To the end, suspicious, lazy, content.

I’m amicable with the people I meet. I don
a bowler hat in just the way they do.
I say: they’re animals with a quite peculiar smell.
And I say: so what – I am too.

In the morning, in my vacant rocking chairs,
I sometimes set for myself a couple of women
and carelessly gaze at them and converse with them:
in me you have one here you can’t rely on.

When night falls, I gather men around me;
we address each other as ‘gentlemen’.
They swing their feet onto my table tops.
They say: things will improve for us. I don’t ask when.

Come morning, in dawn’s grey light, pine trees piss
and their vermin, the birds, start to shriek.
At that hour, in the city, I drain a glass and fling
my cigar butt away and, troubled, fall asleep.

We have settled, a superficial crew,
in houses that to our minds will never fall derelict
(we’ve built tower blocks over Manhattan Island
and spindly antennae that tickle the Atlantic).
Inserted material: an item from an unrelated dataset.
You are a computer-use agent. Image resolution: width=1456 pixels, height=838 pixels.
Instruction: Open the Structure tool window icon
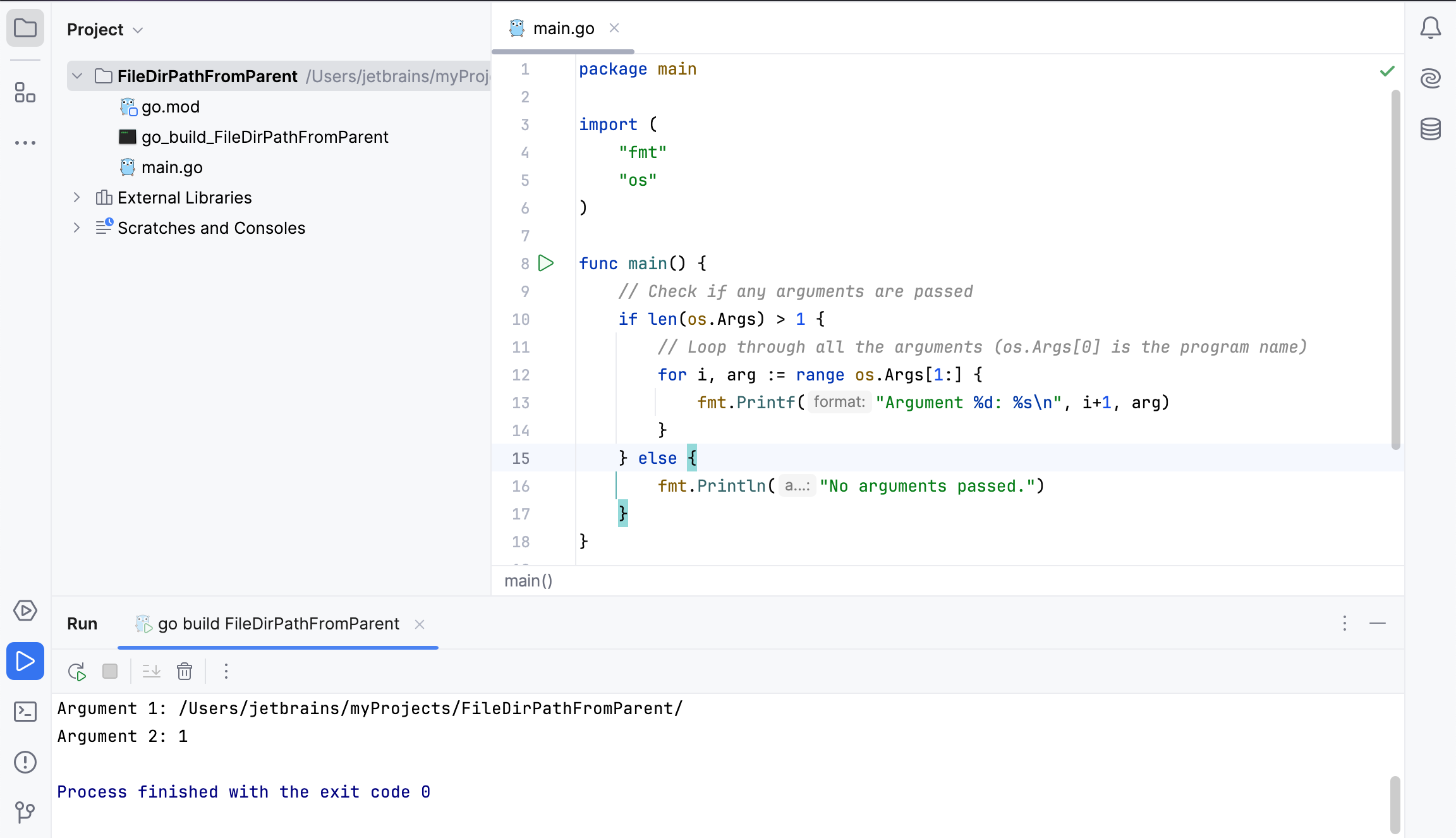[x=25, y=92]
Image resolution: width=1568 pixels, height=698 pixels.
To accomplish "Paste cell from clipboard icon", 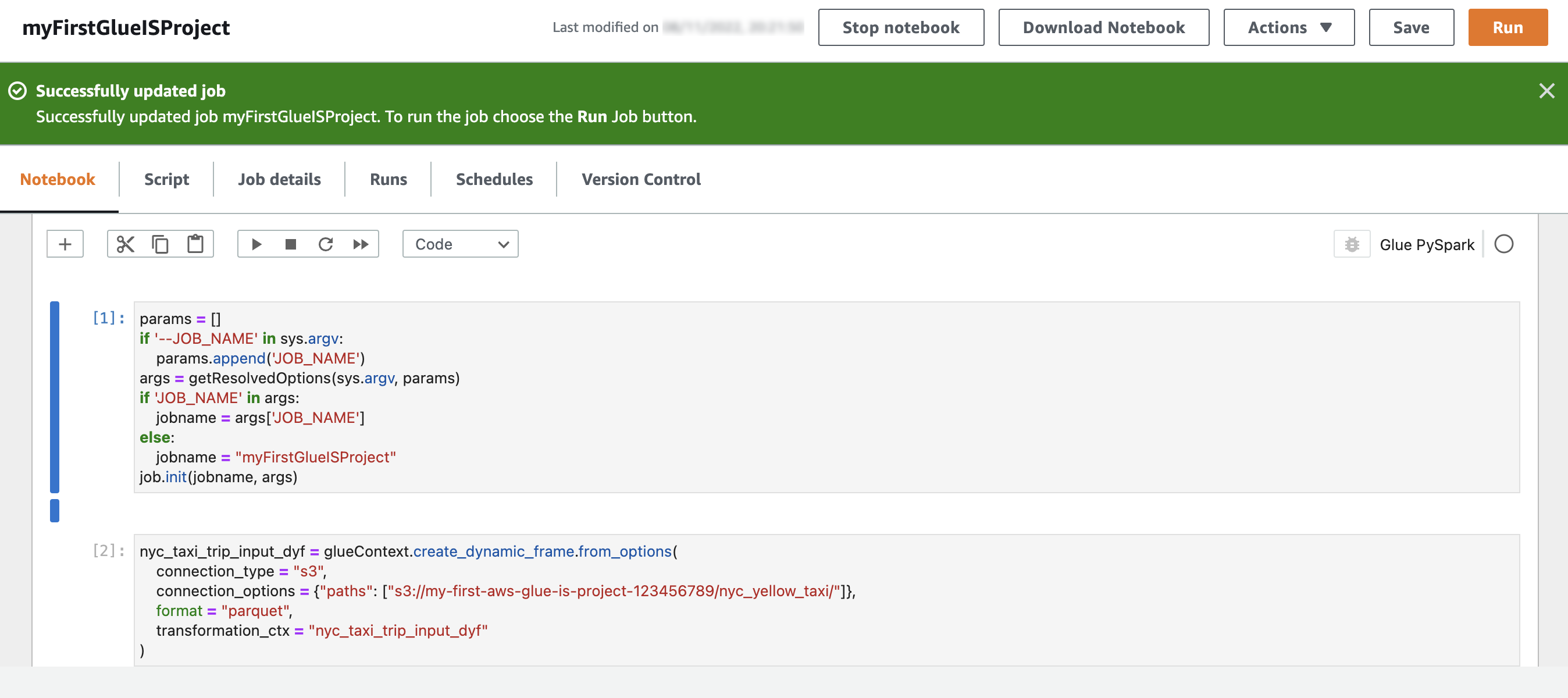I will [195, 244].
What will last of cities is what blows through them: wind!
Houses make happy eaters: wolfed in a moment.
We know it – we are temporary
and after us comes nothing really worthy of comment.

In the earthquakes that are to come, I hope I’ll keep
my Virginia lit, not doused, grown bitter.
I, Bertolt Brecht, carried off to the asphalt cities
long ago from the black forests inside my mother.